__Document segment__:
Angry? Let me think about that…

The other day I found an advert in the back of a magazine for cosmetic surgery which made me rather angry. In my rage, I did what any normal person would do and I tweeted about it. However, instead of typing “Have you fucking *seen* this shit?” which was pretty much what I was thinking, I decided to opt for the rather toned down “N.B. Other methods of obtaining confidence are also available” instead. Within minutes, I realised why I’d done it and also why I keep being told to have more of an opinion in my writing: I’m afraid of accidentally contradicting myself. If, in my moment of rage, I had tweeted that the cosmetic surgery advert was utterly hideous, 140 characters wouldn’t have been enough to adequately explain why. Out of a small fear of later having to explain that I don’t think elective surgery is bad, wrong or always unnecessary (I simply detest the terrible way it is often advertised), I ended up suppressing my rage and tweeting something far less interesting.

All of the journalists I admire are the ones who will declare that anyone who says their wedding is going to be/was the best day of their life just hasn’t taken enough MDMA in a field at 3am. The ones who describe the warnings on cigarette packets as being “like a Victorian letter of condolence, sent slightly too early“. And the ones who manage to get the phrase “spunking knob” into a serious article about the sexualisation of children. These are not people who sit back and think “will this offend someone?” – they are people who assume that someone’s bound to be offended anyway so why not dive into it with a little bit of flair? If I want to write something interesting, I need to think everything through and avoid potential hypocrisy without accidentally removing all of the bile and actual opinions from the piece. If I feel confident enough to rant about Ugg boots then surely I can be confident enough to write about other things which also make me want to punch strangers in the face?

So, I should probably admit one thing before I enter this new opinionated world of mine… Bridesmaids made me want to drink so much that the inevitable hungover shame would wipe away all memory of the movie. I want my two hours back.

6 Discussion to this post

  1. LandGirl1980 says:

    Love this post! Shame about Bridesmaids.. I have heard its very good. *sigh*

  2. Amanda says:

    “I need to think everything through and avoid potential hypocrisy without accidentally removing all of the bile and actual opinions from the piece.”

    *applauds*
    This makes a lot of sense. You're a very smart woman with compelling opinions and I look forward to hearing more of them, bile and all :)

  3. Denny says:

    Ugg boots don't make you want to punch people in the face?

__Stored data__:

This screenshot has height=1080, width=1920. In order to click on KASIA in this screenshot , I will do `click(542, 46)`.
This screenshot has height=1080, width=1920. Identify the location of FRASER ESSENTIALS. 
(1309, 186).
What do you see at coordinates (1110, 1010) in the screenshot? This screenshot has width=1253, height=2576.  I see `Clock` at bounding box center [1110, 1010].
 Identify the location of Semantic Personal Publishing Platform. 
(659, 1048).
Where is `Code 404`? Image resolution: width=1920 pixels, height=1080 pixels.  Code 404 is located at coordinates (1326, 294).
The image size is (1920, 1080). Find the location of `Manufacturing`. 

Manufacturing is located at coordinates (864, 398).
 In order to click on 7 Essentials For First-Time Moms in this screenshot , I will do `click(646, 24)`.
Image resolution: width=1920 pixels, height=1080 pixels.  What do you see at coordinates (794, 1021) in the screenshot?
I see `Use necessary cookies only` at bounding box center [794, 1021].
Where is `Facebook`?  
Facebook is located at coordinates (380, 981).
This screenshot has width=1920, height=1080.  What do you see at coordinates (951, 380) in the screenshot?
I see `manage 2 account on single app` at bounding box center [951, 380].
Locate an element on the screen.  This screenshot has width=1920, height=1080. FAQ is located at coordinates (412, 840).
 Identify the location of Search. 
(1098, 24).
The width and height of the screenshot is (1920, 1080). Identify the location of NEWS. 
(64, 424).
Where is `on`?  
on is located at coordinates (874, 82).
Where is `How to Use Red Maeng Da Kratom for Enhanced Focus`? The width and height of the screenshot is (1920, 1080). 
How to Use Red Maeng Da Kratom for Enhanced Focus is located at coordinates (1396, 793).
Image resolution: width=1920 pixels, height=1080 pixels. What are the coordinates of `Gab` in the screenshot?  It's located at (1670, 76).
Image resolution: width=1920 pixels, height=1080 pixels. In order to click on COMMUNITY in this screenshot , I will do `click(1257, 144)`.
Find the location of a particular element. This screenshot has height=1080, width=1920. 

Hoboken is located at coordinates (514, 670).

__Required action A__:
From the blog post, copy out everything from "So, I should" down to "bile and all :)", with no changes.
__Required action B__:
Answer these questions using the blog post:
(i) What did the author actually tweet about the cosmetic surgery advert?
(ii) Which movie made the author want to drink enough to forget it?
(iii) What number of discussion entries does the blog post give for itself?
__Required action C__:
List the names of all the commenters who appear in the blog post.

__Result A__:
So, I should probably admit one thing before I enter this new opinionated world of mine… Bridesmaids made me want to drink so much that the inevitable hungover shame would wipe away all memory of the movie. I want my two hours back.

6 Discussion to this post

  1. LandGirl1980 says:

    Love this post! Shame about Bridesmaids.. I have heard its very good. *sigh*

  2. Amanda says:

    “I need to think everything through and avoid potential hypocrisy without accidentally removing all of the bile and actual opinions from the piece.”

    *applauds*
    This makes a lot of sense. You're a very smart woman with compelling opinions and I look forward to hearing more of them, bile and all :)

__Result B__:
(i) "N.B. Other methods of obtaining confidence are also available"
(ii) Bridesmaids
(iii) 6

__Result C__:
LandGirl1980, Amanda, Denny